For the first two updates—improved number of segments and longest segment size—you needn’t do anything. However, if you want to retain your very distant matches, you’ll need to take some extra steps.
Here’s what I’m doing: First, I’m triaging. I’m not even trying to preserve every single match below 8 cM. Most of them are either false positives or too distantly related to ever sort out. There are some, though, that I’d really like to keep.
There’s one particular question I’ve been working on lately: the parentage of my 4th great grandmother Marianne Dykes. Without documentation, I added a likely Dykes couple to my tree to see whether ThruLines were generated, and they were! Some of those matches, though, are 8 cM or smaller.
Here, it’s important to know that AncestryDNA rounds the numbers they show us. A match that’s labeled as 8 cM might be 8.2 cM, above the new threshold, but could just also be 7.5 cM and scheduled to disappear. For that reason, I’m triaging all matches of 8 cM or below.
To keep them, first I created a custom group for them. Next, I clicked on the ThruLines for William Dykes and for his wife Phoebe Singleton and viewed the matches in list format.
Then I opened each match of 8 cM or less in a new tab and added them to the Dykes–Singleton custom group. (Quick tip: Put an exclamation mark before the group name so it sorts at the top of the list of groups.)
Importantly, I did all of this in my mom’s match list and my uncle’s rather than my own. Their one generation closer to Marianne Dykes than I am, so their matches to the Dykes–Singleton family are more important than mine. It doesn’t matter if I lose them from my own match list, as long as they’re preserved in my mother’s and uncle’s.
Keeping Surnames of Interest
I’m also using the custom filters in the main match list to quickly find and flag potential Dykes–Singleton matches. I first filtered the centimorgan range to between 6 and 8 cM. (Remember: the ones above 8 cM are not in danger of disappearing soon.)

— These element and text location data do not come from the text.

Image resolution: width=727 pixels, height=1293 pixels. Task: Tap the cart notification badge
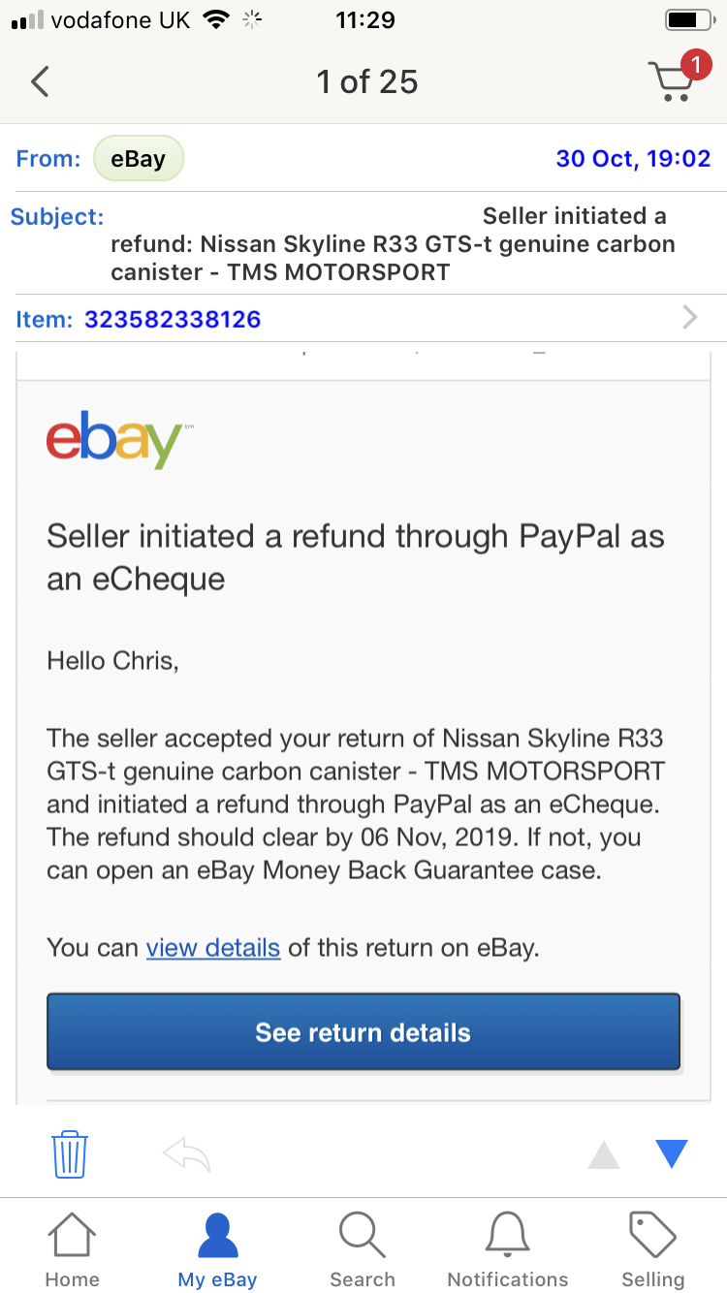pyautogui.click(x=695, y=65)
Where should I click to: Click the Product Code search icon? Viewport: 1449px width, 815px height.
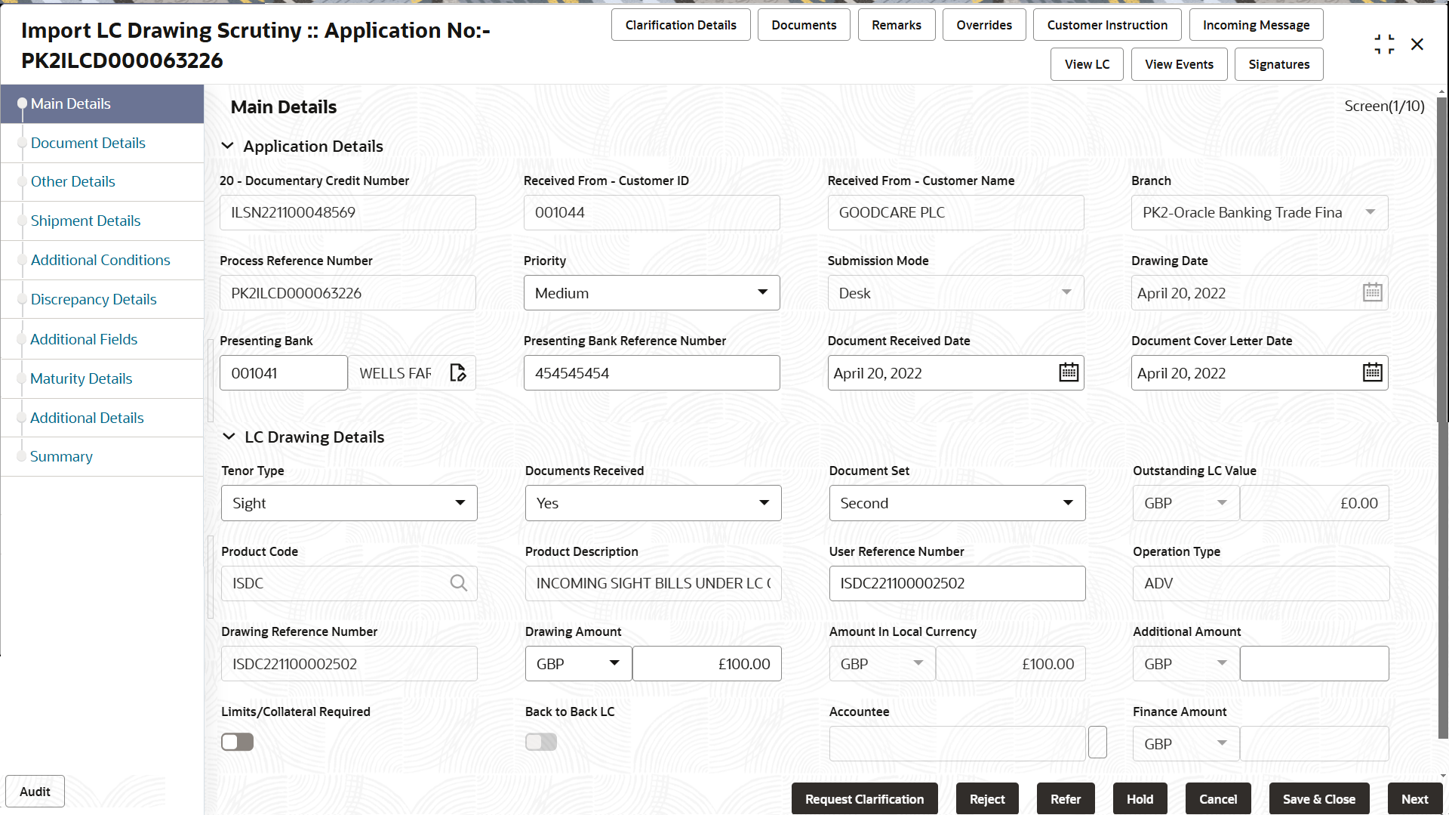[459, 582]
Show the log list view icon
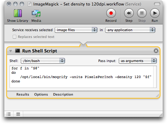This screenshot has height=124, width=167. click(9, 114)
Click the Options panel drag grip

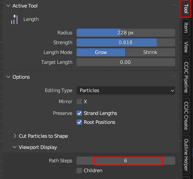(174, 77)
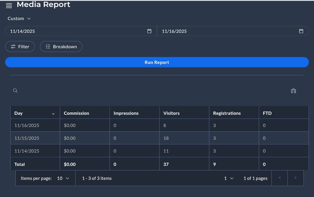
Task: Click the search icon above the table
Action: pos(15,91)
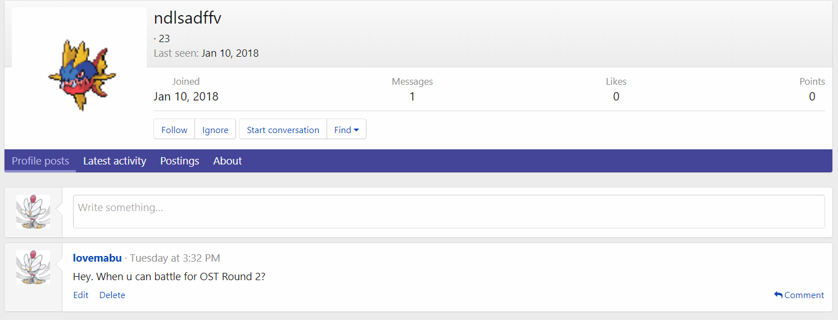Click lovemabu's avatar next to the profile post
Image resolution: width=838 pixels, height=320 pixels.
pos(33,267)
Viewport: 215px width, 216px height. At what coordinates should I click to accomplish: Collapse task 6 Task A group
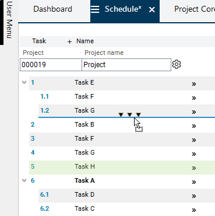click(24, 180)
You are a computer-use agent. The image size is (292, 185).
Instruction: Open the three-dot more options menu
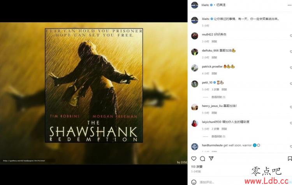click(x=289, y=5)
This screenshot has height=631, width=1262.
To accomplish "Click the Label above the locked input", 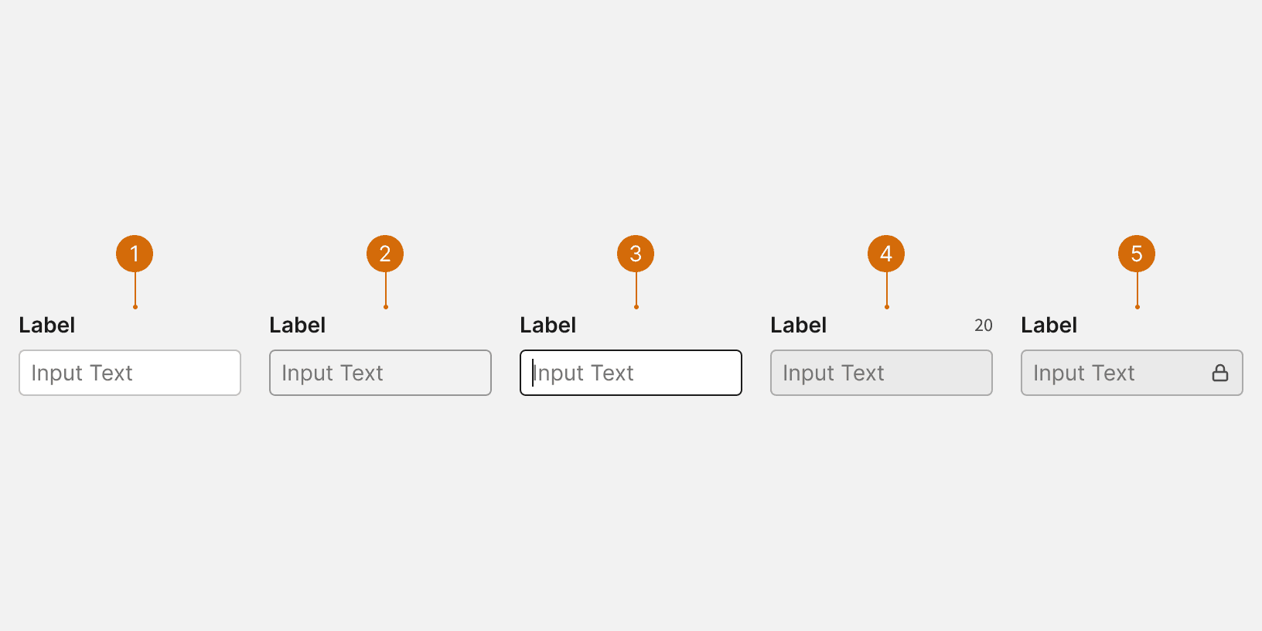I will tap(1049, 325).
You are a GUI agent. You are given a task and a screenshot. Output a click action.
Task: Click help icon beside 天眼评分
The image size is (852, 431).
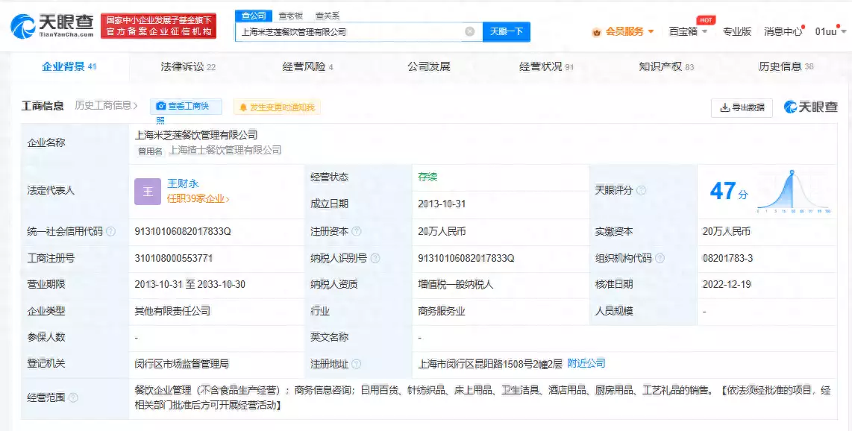(x=641, y=191)
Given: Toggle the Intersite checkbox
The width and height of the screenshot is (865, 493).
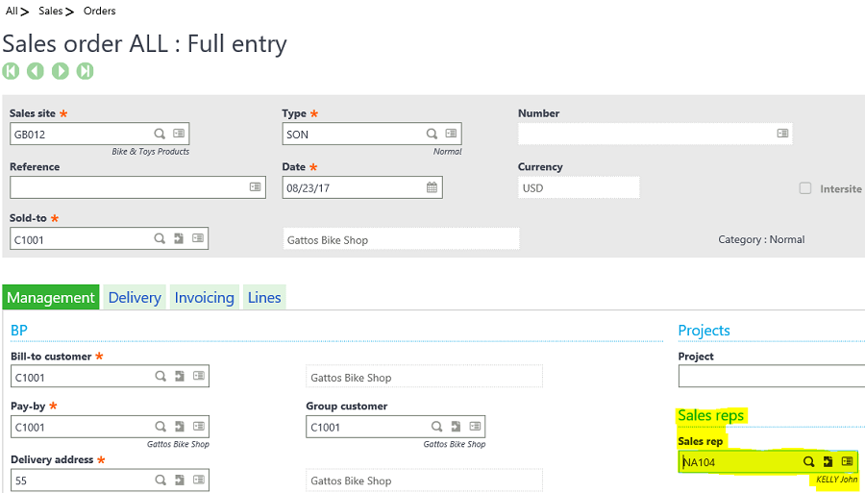Looking at the screenshot, I should pyautogui.click(x=805, y=188).
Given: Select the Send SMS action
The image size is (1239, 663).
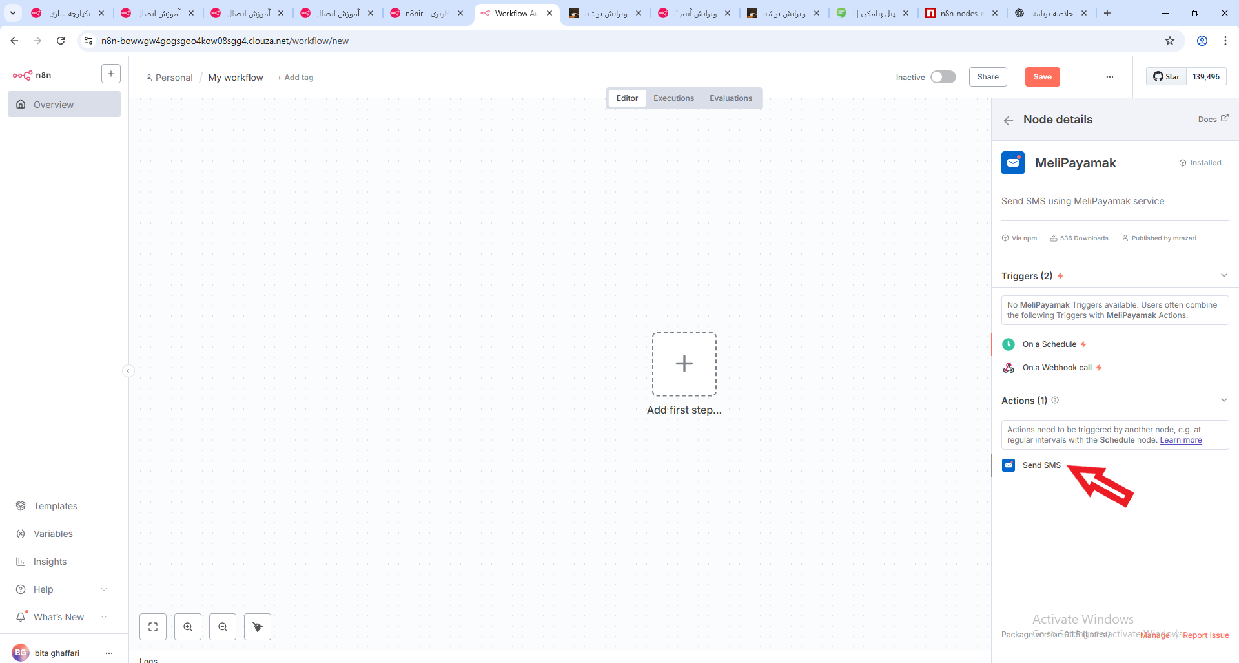Looking at the screenshot, I should 1041,465.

Then I searched for trees with the surnames Dykes or Singleton and added those matches to the Dykes–Singleton group using the “Add to group” feature. No need to open a tab for each match this time, but be sure to scroll all the way down so you don’t miss anyone.
It took about 15 minutes total to preserve 110 distant matches in my mom’s list and another 107 in my uncle’s. Of course, they may turn out to be false leads, but I can decide that later.
Matches with Common Ancestors
The third group of matches I’d like to preserve are those for whom AncestryDNA has identified common ancestors. Because I don’t have time to sort these by which branch of my tree they’re on, I created a new custom group called “Common Ancestor”. Then, using the “Common ancestors” filter and my custom DNA range, I’ve started labeling these matches, too.
I may not get through all of these before they disappear, so I’m starting with the largest ones (8 cM) and working my way down.
Updates to This Post
- 17 Jul 2020: Added the approximate position of the Toll-like receptor (TLR) genes that appear to confer resistance to the plague
- 18 Jul 2020: Explained that AncestryDNA rounds cM values so matches of 8 cM and below should be triaged; added new clarification from AncestryDNA that starred matches will be retained, and retention is symmetrical
- 23 July 2020: The elimination of 6–8 cM matches has been delayed until early September.